╔══
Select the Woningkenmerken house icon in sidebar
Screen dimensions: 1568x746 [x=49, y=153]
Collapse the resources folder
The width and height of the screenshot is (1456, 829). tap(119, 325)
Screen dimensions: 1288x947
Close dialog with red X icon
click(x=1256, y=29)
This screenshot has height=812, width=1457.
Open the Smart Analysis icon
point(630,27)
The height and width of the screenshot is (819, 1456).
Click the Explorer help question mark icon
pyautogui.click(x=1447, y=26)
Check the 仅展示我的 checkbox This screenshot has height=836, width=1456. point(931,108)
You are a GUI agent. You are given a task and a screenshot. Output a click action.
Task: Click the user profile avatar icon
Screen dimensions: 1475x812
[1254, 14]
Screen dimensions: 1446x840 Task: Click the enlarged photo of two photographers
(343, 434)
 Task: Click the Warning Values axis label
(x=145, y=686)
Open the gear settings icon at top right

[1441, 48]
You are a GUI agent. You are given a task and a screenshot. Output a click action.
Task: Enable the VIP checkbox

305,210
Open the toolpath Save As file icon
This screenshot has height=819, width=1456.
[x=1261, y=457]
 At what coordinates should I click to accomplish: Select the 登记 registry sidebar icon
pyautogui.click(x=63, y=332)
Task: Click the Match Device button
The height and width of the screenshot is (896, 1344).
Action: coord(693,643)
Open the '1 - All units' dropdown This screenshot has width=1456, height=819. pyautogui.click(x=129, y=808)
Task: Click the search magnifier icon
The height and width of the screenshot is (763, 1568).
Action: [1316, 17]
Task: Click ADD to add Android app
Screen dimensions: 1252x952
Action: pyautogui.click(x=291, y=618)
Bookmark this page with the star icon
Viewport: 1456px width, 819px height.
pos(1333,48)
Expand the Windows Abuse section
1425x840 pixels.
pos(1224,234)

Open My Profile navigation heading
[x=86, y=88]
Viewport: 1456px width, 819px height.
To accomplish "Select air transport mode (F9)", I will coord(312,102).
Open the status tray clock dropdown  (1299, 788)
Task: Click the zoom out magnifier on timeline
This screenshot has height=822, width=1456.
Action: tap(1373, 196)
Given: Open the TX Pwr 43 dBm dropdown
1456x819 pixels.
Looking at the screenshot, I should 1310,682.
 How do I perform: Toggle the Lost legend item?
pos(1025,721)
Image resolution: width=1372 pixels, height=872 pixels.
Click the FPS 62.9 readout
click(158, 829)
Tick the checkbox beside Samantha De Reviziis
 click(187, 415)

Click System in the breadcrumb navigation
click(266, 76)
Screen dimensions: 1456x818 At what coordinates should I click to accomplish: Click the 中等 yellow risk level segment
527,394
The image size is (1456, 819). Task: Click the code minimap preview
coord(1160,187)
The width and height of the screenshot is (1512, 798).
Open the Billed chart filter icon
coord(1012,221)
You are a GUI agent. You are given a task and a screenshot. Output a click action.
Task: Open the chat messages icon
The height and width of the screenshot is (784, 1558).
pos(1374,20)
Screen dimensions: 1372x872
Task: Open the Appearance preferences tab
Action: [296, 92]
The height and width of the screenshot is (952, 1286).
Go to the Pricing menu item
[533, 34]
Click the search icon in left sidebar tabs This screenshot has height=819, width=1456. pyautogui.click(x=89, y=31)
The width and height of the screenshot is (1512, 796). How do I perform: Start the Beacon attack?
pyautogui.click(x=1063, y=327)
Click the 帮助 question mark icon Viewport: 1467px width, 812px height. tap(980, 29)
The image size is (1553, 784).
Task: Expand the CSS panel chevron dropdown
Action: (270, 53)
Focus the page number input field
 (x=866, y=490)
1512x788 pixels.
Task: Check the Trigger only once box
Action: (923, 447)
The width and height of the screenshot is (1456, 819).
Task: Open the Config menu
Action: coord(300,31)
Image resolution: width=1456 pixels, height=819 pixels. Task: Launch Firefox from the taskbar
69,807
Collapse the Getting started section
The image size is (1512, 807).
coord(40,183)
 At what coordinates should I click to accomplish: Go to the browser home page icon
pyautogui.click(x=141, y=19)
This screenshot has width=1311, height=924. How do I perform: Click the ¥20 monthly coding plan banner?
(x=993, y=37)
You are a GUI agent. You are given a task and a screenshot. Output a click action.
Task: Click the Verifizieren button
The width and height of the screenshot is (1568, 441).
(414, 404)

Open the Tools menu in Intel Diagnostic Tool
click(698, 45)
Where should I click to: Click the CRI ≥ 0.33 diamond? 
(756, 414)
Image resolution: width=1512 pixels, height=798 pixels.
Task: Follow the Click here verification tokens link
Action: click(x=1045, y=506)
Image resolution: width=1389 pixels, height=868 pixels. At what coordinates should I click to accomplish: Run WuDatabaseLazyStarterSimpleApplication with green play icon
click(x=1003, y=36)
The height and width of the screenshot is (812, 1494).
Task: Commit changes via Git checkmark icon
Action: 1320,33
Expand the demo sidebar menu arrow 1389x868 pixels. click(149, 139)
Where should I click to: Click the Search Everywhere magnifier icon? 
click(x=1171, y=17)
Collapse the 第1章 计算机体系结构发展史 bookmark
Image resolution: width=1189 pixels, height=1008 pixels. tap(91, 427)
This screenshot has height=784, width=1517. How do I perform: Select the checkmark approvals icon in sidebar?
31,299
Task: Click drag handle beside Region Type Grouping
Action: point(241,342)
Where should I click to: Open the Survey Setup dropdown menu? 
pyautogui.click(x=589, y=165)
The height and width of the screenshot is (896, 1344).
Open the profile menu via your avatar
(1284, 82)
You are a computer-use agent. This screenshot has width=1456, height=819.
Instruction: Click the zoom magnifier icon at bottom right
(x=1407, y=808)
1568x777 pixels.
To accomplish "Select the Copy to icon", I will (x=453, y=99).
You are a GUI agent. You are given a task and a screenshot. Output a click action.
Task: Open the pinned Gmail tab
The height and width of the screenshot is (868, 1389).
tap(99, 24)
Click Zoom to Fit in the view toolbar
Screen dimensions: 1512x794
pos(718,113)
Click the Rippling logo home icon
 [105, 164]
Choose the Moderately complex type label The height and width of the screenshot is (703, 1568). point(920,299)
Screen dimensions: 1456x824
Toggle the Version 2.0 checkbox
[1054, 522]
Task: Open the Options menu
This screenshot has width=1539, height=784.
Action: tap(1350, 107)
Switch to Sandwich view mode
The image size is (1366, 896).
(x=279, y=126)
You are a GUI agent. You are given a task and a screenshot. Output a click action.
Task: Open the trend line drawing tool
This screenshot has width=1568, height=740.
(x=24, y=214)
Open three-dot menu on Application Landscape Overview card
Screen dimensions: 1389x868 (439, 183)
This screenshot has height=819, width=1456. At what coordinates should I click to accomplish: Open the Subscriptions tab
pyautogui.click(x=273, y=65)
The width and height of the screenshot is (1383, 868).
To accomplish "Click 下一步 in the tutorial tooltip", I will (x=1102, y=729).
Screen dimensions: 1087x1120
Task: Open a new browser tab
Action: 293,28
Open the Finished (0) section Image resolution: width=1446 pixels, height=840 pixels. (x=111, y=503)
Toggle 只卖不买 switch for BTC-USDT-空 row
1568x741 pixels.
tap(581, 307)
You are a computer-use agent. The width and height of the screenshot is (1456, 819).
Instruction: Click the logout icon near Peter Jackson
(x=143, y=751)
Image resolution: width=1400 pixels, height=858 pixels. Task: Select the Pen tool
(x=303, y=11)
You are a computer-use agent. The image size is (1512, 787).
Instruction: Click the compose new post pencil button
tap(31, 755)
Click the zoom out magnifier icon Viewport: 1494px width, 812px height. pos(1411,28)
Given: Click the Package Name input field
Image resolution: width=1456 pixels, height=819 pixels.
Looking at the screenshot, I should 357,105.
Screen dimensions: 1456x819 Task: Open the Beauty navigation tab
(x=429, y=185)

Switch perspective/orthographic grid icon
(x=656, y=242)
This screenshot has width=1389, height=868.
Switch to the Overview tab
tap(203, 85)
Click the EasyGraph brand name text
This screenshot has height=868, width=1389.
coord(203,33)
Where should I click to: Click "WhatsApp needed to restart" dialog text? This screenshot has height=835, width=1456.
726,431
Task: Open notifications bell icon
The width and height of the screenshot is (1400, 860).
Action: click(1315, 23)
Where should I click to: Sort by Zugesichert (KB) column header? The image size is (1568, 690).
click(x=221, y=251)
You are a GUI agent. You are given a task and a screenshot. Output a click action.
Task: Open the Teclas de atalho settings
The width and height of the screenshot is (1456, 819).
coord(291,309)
╚══
TASK: Of the entries above, how many lines hold the word "computer"? Give back only that number.

RESPONSE FOR THIS EXERCISE: 3